Vor kurzem hat das Sozialministerium des Landes Baden-Württemberg einen neuen Bußgeldkatalog zur Ahndung von Verstößen gegen das Jugendschutzgesetz vorgelegt. Dieses soll Kinder und Jugendliche vor negativen Einflüssen schützen, indem es beispielsweise die altersgerechte Abgabe von Computerspielen, den Aufenthalt in Discotheken, den Kinobesuch oder die Abgabe von Alkohol und Tabakwaren an Kinder und Jugendliche regelt.

Verstöße gegen das Jugendschutzgesetz sind kein Kavaliersdelikt und werden mit hohen Bußgeldern geahndet. So müssen beispielsweise Gewerbetreibende, die Jugendlichen den Zugang zu Alkohol ermöglichen, künftig mit einem Bußgeld zwischen 500 und 3500 Euro rechnen. Sollte es sich um ein Kind handeln, dann steigt der Bußgeldrahmen auf 1000 bis 4000 Euro. Aber auch wer Kindern und Jugendlichen beispielsweise den Aufenthalt in Spielhallen ermöglicht, muss mit Bußgeldern rechnen. Hier liegt der Strafrahmen bei 1300 bis 5100 Euro.
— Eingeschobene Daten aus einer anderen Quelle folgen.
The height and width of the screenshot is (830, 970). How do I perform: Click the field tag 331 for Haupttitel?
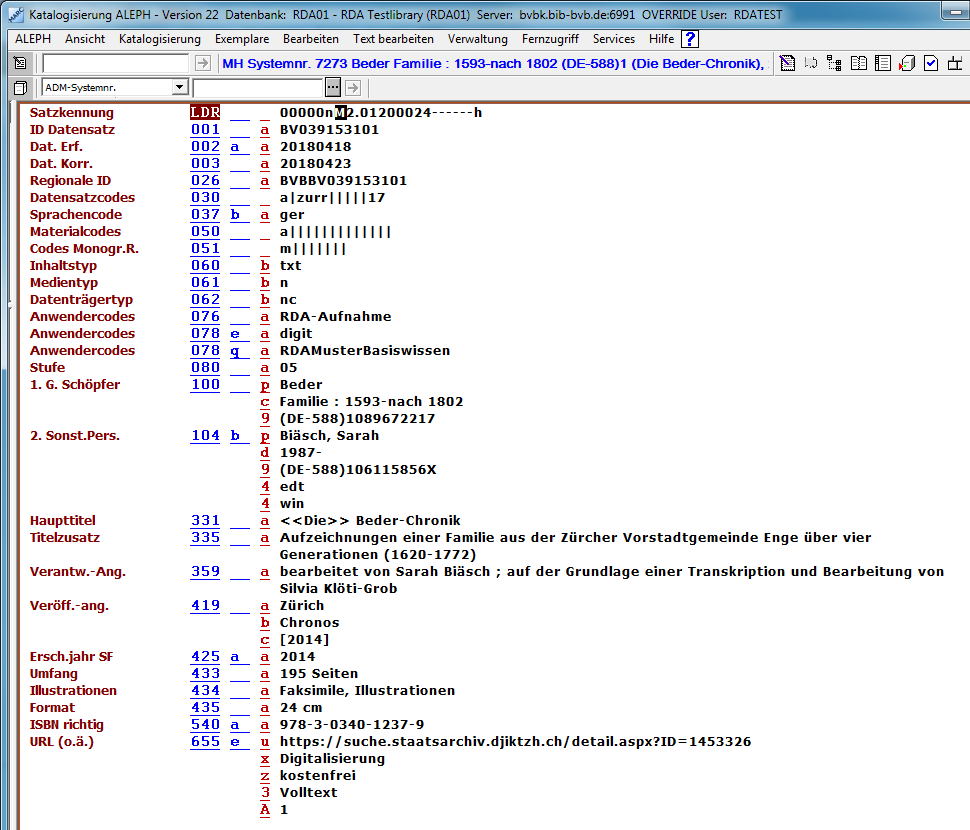(205, 520)
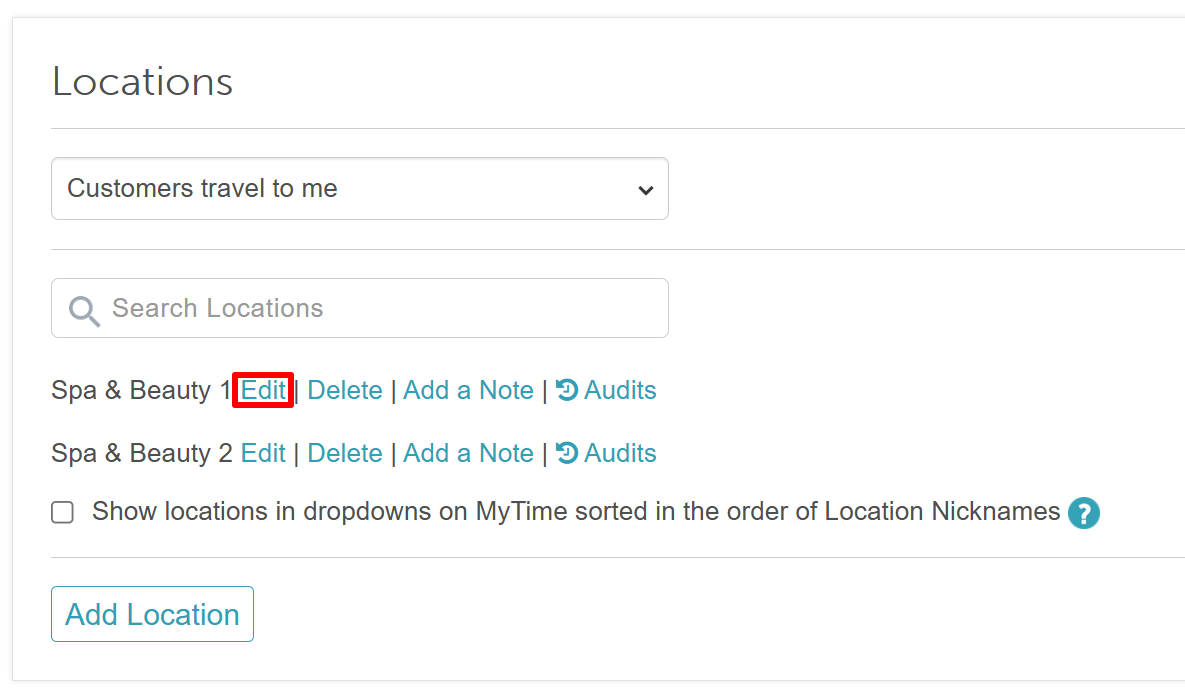Open the Audits text link for Spa & Beauty 2
The width and height of the screenshot is (1185, 695).
point(620,453)
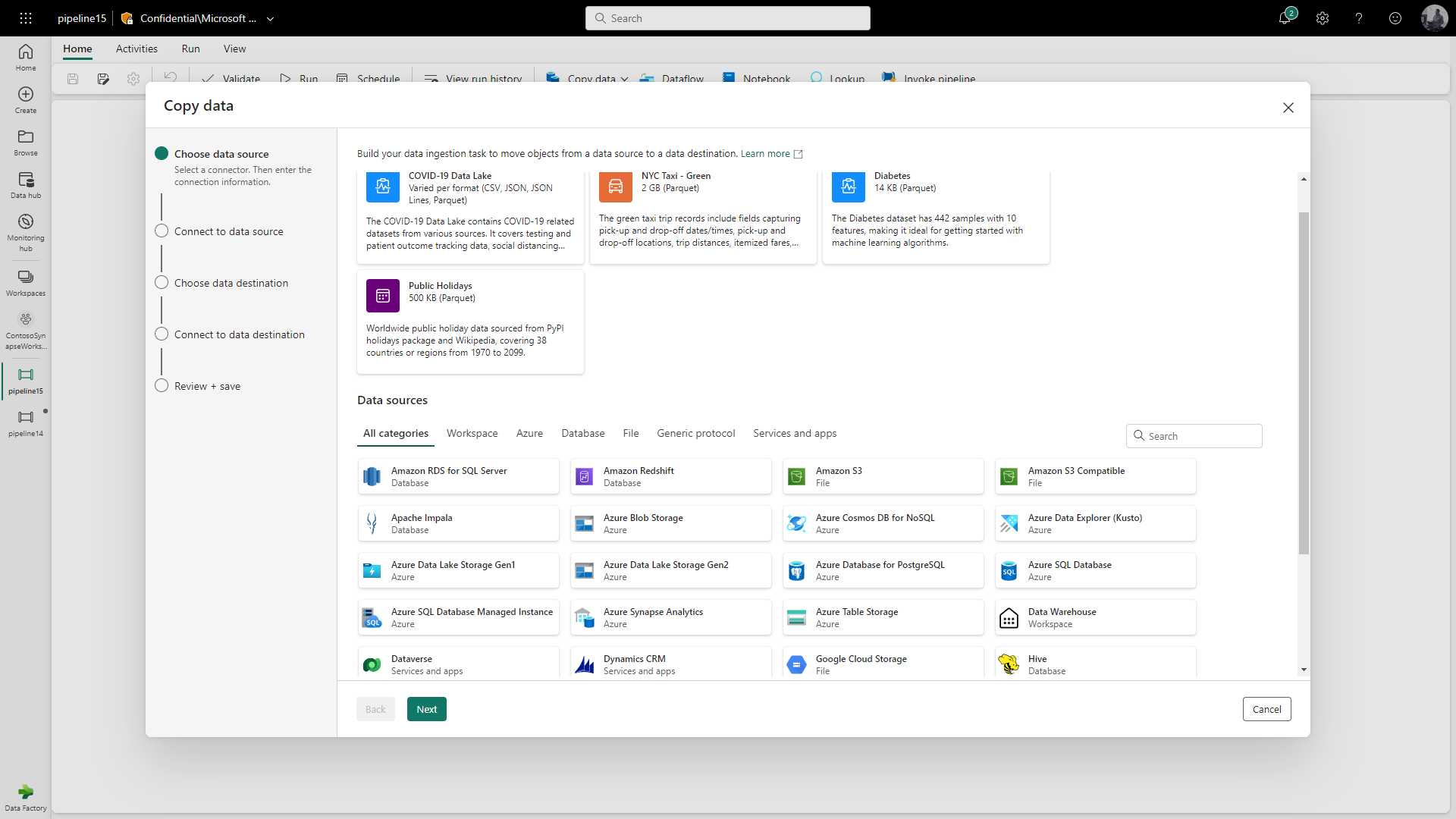Screen dimensions: 1456x819
Task: Expand the Copy data toolbar dropdown arrow
Action: pyautogui.click(x=625, y=79)
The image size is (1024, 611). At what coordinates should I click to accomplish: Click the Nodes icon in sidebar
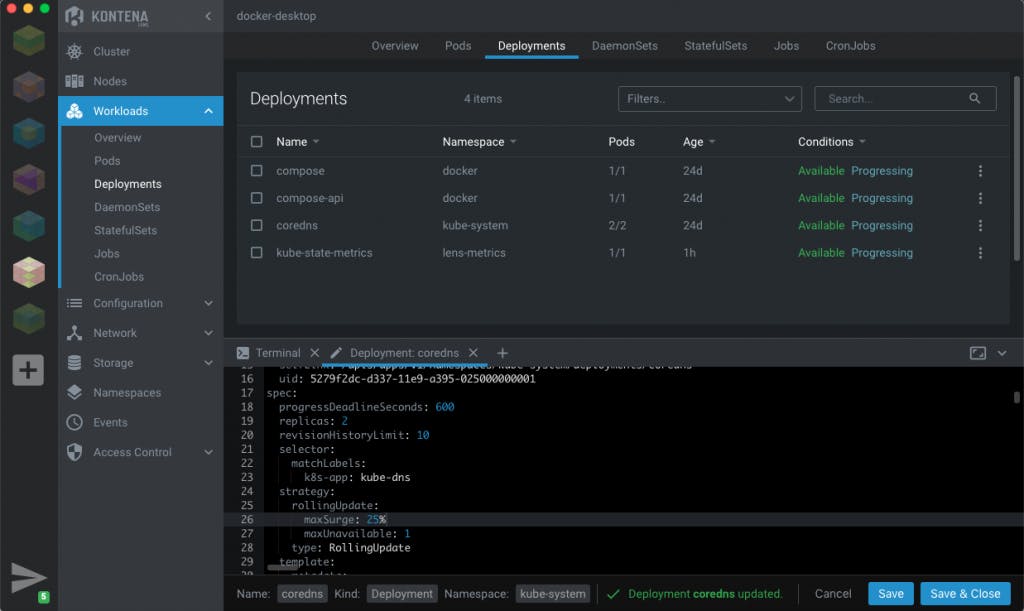75,81
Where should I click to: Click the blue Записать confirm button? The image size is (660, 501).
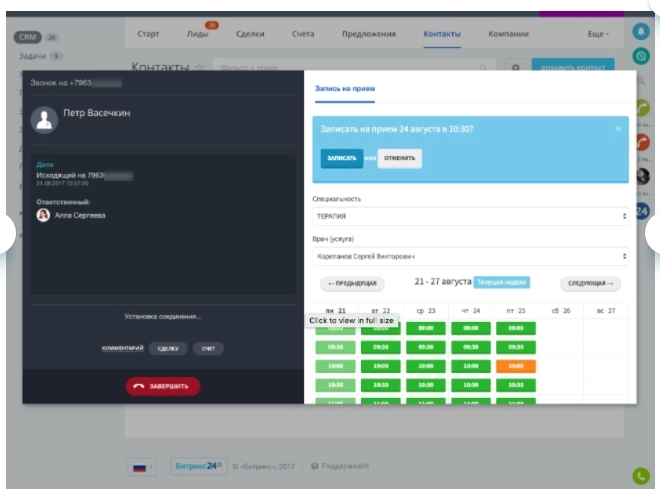click(341, 158)

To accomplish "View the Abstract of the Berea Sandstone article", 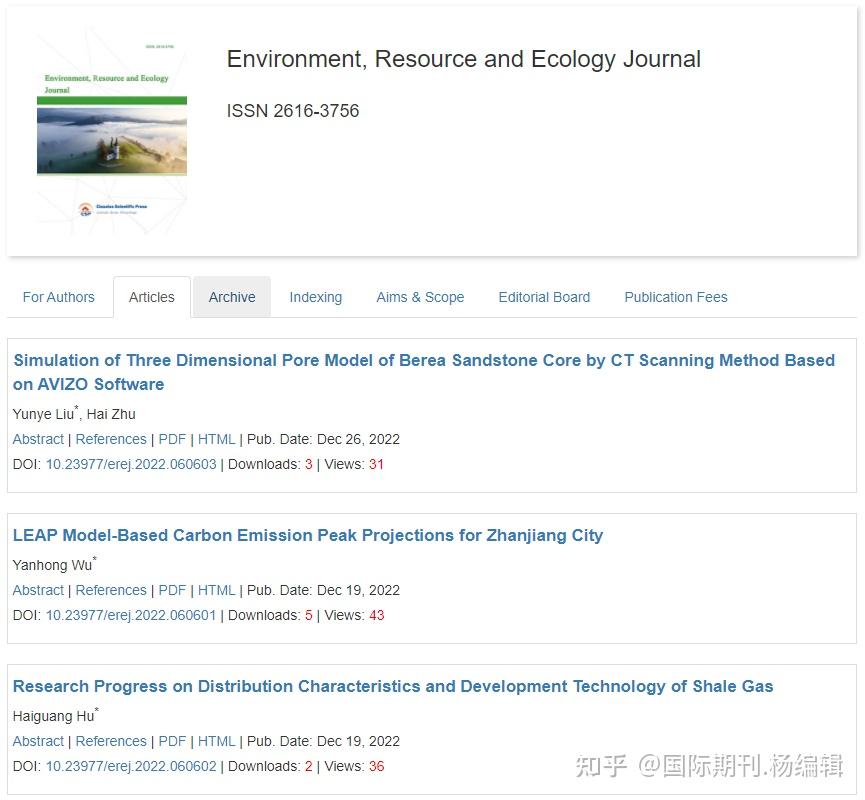I will coord(38,439).
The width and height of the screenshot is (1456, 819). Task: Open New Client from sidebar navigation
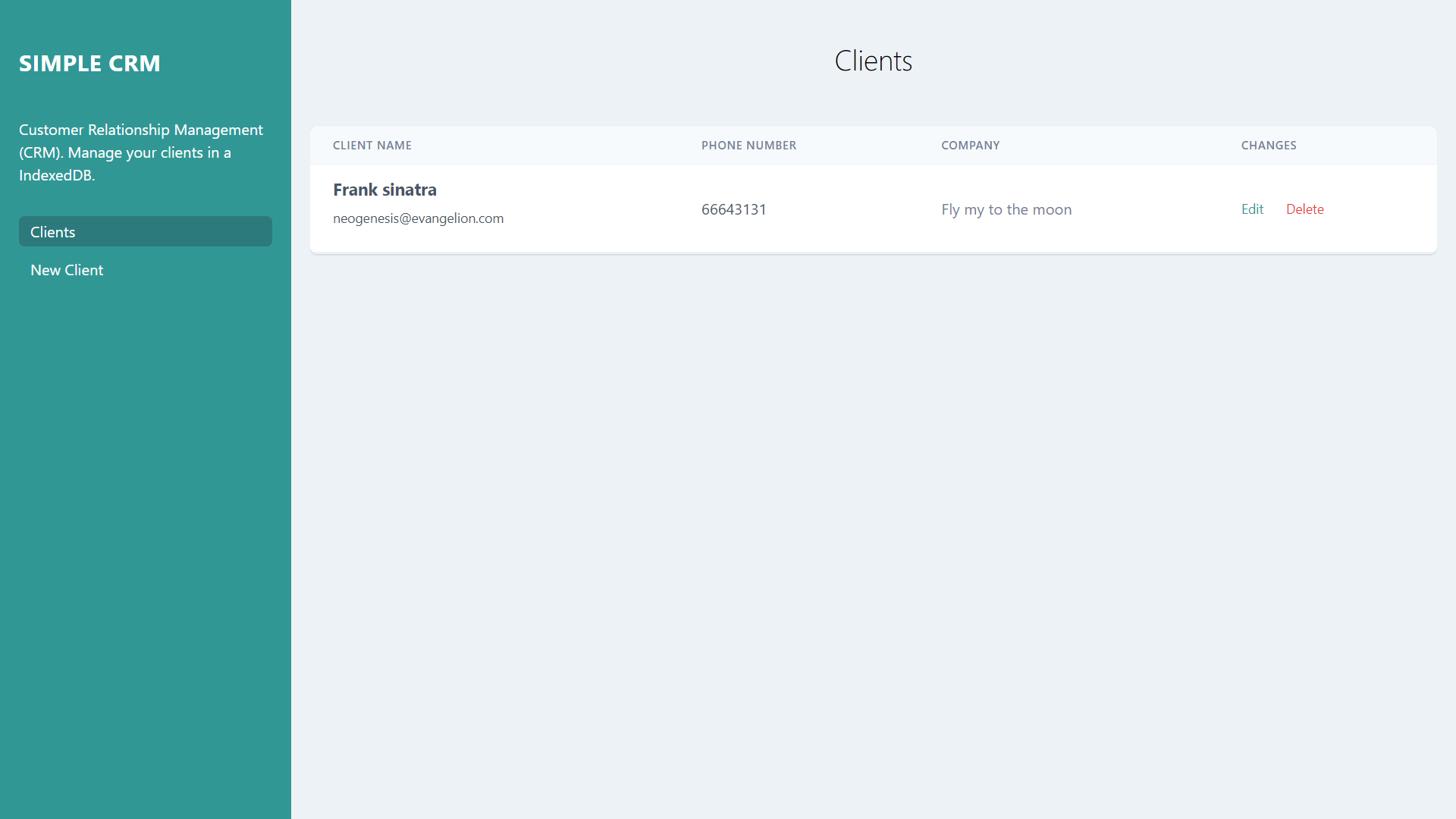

Rechtlich gesehen stellt der Bußgeldkatalog nur eine Empfehlung des Landes dar, weil seine Anwendung den örtlichen Ordnungsbehörden obliegt. Erster Bürgermeister Otto Neideck hat jedoch angekündigt, den Bußgeldrahmen des neuen Katalogs in Freiburg konsequent auszuschöpfen: „Der Schutz von Kindern und Jugendlichen hat für uns höchste Priorität. Die höheren Bußgelder sind daher ein deutliches Signal an alle, sich an die Bestimmungen des Jugendschutzes zu halten.”